Starting from the line that holds "Instruction: Click the", print each remaining line of the entries exactly, ending with the last.

SUPPLIED MATERIAL:
___
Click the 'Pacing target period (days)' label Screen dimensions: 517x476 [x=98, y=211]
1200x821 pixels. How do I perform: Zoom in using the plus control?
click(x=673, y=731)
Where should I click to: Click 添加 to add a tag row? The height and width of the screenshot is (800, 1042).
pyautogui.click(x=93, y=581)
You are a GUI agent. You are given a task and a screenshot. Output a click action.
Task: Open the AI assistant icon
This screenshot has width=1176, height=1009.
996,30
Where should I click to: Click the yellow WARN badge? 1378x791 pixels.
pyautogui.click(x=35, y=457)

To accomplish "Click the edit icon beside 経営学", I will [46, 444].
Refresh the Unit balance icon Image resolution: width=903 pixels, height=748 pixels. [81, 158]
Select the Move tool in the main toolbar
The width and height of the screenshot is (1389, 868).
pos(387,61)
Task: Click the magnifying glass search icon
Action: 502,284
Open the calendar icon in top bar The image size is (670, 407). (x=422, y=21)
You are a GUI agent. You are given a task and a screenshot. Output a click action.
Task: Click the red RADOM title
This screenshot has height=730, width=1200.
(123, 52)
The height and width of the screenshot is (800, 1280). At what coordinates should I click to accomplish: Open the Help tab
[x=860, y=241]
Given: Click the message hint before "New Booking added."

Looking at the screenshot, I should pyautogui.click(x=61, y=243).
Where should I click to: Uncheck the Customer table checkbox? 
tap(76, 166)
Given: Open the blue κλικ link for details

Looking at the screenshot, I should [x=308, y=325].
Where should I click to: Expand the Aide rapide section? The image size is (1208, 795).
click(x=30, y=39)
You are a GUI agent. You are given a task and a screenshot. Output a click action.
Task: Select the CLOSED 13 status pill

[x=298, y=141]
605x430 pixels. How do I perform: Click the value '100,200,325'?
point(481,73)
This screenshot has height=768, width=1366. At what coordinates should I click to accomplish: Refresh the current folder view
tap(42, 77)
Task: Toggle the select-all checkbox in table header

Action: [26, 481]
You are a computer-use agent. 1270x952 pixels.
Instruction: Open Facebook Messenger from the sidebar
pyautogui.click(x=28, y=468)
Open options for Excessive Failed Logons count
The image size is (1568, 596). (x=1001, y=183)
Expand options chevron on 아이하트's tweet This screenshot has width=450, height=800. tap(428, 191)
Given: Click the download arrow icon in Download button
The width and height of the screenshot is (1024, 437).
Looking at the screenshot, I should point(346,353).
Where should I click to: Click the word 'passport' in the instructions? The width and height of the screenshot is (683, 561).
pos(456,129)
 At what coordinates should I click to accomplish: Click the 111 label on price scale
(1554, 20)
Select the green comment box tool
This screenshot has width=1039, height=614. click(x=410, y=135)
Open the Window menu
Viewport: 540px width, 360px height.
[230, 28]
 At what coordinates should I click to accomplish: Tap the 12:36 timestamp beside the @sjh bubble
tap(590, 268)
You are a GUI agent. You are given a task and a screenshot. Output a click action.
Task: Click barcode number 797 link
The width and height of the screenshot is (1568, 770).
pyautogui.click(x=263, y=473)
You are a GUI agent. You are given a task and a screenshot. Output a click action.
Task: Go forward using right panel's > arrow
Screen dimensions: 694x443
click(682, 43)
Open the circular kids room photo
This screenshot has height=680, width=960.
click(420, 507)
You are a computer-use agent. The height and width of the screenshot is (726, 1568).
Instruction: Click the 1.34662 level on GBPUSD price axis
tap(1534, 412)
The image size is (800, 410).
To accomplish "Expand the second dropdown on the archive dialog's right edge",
___
ANSWER TO THE PROBLEM:
Instruction: Click the 1.34662 level on GBPUSD price axis
tap(1534, 412)
The image size is (800, 410).
To accomplish "Expand the second dropdown on the archive dialog's right edge",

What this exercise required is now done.